Of the Weathers men living here since the town was incorporated,
Julie’s father had been an outlier. Younger by a fair shake compared
to his two brothers, and the only male in the family not to enter law
enforcement. He’d chosen logging instead, and had died in a chain-
saw accident. Julie sometimes saw her dad’s premature death as a
near-Grecian tragedy. Scandal and wrongdoing had undone the cops
in her family, and although her father had attempted to rebel, find
his own way, in the end he had been toppled too.

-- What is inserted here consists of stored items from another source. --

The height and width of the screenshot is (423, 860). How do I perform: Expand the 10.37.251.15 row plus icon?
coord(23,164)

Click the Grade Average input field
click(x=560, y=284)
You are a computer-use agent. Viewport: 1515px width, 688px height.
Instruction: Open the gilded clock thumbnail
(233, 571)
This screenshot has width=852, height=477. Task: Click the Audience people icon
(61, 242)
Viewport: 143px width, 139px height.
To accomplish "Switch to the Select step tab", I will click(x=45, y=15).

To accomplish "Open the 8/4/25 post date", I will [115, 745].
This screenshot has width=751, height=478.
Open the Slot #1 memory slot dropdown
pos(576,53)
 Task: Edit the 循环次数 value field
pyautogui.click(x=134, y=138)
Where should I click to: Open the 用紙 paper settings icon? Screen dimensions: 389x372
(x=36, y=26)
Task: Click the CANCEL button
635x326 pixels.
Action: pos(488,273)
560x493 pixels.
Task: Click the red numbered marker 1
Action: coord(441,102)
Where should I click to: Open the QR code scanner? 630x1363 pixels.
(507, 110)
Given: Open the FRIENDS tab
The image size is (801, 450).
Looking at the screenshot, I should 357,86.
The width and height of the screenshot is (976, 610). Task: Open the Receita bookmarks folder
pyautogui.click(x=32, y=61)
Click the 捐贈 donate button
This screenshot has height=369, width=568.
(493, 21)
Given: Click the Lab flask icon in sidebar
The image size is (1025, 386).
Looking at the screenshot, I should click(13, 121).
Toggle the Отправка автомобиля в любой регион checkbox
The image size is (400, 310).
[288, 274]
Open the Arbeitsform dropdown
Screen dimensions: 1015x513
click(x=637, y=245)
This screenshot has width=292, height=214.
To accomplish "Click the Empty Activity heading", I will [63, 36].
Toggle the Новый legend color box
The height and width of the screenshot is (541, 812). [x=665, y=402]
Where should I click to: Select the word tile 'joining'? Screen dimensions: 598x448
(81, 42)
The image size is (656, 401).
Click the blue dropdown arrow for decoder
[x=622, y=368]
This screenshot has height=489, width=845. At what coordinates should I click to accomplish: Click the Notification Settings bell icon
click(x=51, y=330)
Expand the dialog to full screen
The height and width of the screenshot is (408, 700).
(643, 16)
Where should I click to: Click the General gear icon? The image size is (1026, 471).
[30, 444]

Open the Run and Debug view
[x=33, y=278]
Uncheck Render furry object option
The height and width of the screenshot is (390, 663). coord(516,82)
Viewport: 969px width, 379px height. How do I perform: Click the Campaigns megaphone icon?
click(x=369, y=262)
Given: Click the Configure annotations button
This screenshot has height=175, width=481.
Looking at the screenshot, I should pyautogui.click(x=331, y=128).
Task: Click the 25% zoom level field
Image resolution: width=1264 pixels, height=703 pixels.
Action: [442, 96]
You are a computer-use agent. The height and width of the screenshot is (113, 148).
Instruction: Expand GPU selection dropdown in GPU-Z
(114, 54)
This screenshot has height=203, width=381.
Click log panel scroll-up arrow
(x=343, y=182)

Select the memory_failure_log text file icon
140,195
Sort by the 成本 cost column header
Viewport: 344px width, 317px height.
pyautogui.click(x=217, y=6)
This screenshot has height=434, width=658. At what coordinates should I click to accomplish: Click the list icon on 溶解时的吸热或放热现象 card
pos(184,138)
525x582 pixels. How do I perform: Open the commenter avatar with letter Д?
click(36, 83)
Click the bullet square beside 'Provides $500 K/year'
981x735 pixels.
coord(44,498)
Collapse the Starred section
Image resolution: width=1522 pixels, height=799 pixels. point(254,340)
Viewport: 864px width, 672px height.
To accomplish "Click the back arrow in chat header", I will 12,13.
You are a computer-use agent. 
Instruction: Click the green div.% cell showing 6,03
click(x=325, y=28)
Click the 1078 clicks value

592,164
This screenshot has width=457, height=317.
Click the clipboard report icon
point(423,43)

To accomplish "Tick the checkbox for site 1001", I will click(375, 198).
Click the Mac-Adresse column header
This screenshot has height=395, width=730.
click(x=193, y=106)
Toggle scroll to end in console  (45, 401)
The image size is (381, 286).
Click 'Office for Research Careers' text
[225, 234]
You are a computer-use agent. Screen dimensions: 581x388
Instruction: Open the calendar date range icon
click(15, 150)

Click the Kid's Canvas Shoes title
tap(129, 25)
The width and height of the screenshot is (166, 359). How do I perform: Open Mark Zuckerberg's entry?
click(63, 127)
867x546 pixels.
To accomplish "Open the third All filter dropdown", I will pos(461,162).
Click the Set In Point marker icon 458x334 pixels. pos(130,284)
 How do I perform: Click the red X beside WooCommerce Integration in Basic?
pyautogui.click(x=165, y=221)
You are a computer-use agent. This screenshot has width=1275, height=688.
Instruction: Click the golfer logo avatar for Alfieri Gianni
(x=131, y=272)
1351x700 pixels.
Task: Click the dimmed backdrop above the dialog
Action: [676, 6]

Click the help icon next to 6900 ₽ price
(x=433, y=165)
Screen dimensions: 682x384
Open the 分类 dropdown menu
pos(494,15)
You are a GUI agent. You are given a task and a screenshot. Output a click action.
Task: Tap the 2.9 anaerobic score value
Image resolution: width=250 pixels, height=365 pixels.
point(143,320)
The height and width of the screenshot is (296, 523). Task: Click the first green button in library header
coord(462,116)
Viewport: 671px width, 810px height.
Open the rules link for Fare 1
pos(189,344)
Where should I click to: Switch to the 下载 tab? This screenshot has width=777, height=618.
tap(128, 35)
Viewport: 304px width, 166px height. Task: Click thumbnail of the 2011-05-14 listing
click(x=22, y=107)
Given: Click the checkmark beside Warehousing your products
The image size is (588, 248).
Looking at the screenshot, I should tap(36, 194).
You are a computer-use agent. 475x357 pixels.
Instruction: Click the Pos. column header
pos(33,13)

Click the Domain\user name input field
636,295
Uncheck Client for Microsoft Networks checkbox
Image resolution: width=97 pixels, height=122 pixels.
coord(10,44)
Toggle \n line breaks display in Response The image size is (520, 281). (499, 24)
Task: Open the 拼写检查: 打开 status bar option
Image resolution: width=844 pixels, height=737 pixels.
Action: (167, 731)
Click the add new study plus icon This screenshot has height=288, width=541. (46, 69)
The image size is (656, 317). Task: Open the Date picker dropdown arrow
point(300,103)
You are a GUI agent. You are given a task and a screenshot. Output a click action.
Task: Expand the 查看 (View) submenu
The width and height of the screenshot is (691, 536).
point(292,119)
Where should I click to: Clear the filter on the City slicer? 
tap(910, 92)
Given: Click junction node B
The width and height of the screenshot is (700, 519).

She unlatched her seat belt, which had imprinted a band of sweat
across her shirt. Tim had powered both windows down, and it’d felt
cool enough as he drove along at a good clip, but now the air grew
swampy and hot.
“It’s not the loss that kills you,” Tim said.
She looked at him sharply, and he lifted both hands off the
steering wheel, flattening his palms. A gesture of retreat, of
surrender. But then he went on. “It’s the guilt. I see it all the time on
the job. Guilt makes it so there are at least two deaths for every
one.”
Julie’s nose plugged solid with tears.
“But I can’t imagine less reason for guilt than you have, Jules.
There was just nothing you did wrong. Not one goddamned thing.”